Opinion

Water, make it a political issue



This election season, water should rank high up on the electoral issues list. In fact, it should be politicised. Winter rainfall shortage, groundwater depletion, increased warming due to El Nino and its impact on rains will exacerbate water stress. As politicians promise a grand future in their stump speeches, they need to tell voters of their plan to address water woes. More so, as India’s tryst with water stress, if not averted, will short-circuit investment flows, economic growth and jobs, upending the goal of Viksit Bharat. Beacons of developed India like Bengaluru are canaries in the proverbial coal mine.

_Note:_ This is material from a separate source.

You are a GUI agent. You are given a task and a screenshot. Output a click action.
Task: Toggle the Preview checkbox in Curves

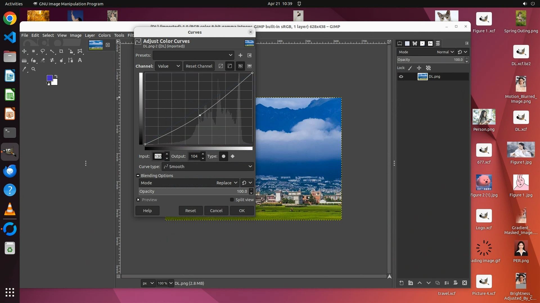tap(138, 200)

In 2018, NITI Aayog reported that 600 mn people were living in conditions of high-to-extreme water stress. This is no longer a function of delayed development. Cities, earlier considered immune, are taking the brunt. Increased use of groundwater as urban population grows is no longer a solution. Filling water bodies to construct residential high-rises has slowed groundwater recharge. The situation will worsen. Reservoirs in Karnataka, Tamil Nadu, Telangana and Andhra Pradesh are filled to 25% or less of their capacity. Water storage capacity of 13 east-flowing river basins are deficient-to-highly deficient. It is not just the south, but reservoir capacities are below last year’s levels in other parts of the country too, barring the eastern/northeastern region.

Forecasts of a warmer summer and climate change-induced disruptions in rainfall are already changing life as we know it in our cities. Tankers, transporting water, and interlinking rivers are not the solution. This is a crisis of water planning. Political parties must address this existential problem. Else, what happens in Bengaluru won’t just stay in Bengaluru.